▸ **WHAT THIS TASK INVOLVES**: Scan the data below and state the number of lines that include the word "computer", adding no comment.
BEGIN DATA PROVIDED
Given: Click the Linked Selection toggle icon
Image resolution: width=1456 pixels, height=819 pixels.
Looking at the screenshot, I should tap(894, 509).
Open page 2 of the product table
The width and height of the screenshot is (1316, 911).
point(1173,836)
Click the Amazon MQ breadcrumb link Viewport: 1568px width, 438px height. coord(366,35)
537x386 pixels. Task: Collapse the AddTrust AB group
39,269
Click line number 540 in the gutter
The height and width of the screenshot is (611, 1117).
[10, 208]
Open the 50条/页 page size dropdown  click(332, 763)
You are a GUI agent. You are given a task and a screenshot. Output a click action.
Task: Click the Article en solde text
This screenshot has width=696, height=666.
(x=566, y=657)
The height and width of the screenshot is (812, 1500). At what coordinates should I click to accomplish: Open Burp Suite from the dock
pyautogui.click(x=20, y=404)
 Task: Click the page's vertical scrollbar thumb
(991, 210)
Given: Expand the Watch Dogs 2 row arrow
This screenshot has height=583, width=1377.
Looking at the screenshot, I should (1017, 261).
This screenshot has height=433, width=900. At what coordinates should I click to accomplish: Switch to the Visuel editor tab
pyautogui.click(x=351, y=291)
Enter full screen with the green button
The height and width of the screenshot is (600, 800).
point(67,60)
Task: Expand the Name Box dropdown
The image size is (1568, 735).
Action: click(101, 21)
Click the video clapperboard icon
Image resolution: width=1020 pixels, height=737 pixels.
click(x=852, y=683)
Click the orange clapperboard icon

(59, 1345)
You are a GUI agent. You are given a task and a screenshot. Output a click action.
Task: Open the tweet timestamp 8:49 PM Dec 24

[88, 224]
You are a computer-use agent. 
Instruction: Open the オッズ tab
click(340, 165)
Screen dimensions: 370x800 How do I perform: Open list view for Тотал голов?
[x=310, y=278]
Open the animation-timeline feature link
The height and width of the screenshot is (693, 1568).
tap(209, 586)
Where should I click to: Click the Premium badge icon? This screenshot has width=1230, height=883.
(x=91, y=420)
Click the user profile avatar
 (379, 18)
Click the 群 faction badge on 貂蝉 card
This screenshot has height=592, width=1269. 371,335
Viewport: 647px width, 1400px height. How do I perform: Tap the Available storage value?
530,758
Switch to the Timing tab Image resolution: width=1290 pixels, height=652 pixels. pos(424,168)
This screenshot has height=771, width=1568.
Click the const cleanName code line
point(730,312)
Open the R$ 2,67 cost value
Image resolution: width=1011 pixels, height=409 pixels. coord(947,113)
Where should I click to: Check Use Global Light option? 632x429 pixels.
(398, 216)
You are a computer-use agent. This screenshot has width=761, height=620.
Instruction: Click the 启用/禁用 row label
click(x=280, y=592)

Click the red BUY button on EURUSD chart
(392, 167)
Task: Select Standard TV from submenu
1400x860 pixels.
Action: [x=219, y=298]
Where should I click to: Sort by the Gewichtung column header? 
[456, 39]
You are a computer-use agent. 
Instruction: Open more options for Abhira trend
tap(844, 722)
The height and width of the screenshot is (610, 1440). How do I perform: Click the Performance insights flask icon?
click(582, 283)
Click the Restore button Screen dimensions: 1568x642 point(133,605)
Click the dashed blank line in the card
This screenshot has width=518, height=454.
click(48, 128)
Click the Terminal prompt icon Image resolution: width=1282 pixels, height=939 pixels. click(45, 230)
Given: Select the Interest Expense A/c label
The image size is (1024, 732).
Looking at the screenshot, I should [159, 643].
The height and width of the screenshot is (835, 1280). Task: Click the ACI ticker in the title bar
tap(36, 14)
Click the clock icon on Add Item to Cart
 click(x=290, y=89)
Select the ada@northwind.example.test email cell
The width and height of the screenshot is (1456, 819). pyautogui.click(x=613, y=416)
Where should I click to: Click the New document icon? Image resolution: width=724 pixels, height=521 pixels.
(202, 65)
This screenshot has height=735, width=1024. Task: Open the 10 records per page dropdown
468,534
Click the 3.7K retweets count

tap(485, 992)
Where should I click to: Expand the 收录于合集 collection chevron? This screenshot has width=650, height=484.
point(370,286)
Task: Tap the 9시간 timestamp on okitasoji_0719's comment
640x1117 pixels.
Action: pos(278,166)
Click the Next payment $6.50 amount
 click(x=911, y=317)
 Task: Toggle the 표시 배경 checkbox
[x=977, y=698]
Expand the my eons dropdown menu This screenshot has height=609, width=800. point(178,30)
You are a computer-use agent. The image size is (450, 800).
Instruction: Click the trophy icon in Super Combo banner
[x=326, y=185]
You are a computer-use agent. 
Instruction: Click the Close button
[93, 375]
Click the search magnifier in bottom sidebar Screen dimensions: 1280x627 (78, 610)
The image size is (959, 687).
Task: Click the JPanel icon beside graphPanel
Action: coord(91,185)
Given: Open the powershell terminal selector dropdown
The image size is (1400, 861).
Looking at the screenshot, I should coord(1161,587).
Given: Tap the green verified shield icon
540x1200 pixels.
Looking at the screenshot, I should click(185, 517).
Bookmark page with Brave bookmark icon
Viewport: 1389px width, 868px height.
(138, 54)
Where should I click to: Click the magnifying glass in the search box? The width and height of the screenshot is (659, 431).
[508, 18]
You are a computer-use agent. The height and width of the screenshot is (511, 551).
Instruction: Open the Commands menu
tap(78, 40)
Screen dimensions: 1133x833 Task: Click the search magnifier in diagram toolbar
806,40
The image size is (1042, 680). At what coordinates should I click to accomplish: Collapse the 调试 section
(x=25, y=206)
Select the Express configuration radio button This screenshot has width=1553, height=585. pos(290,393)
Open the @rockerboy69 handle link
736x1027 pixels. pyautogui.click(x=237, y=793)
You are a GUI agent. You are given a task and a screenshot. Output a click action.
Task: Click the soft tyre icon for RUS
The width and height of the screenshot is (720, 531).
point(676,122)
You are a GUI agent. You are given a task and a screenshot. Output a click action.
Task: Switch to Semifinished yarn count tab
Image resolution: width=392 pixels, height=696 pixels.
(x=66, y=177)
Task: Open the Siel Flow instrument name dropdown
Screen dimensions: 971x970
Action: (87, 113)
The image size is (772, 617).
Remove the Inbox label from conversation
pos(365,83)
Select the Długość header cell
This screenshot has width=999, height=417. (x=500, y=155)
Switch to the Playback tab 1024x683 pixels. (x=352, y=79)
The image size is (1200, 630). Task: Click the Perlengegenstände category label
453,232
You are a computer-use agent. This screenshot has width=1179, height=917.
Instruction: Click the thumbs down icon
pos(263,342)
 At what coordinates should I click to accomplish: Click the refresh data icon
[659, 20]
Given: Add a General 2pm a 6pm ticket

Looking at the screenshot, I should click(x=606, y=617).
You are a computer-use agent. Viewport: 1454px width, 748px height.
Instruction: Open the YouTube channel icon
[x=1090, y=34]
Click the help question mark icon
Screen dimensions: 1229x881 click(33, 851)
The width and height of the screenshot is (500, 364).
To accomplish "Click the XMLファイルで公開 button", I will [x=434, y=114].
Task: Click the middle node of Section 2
END DATA PROVIDED
▸ **YOUR SOLUTION**: 8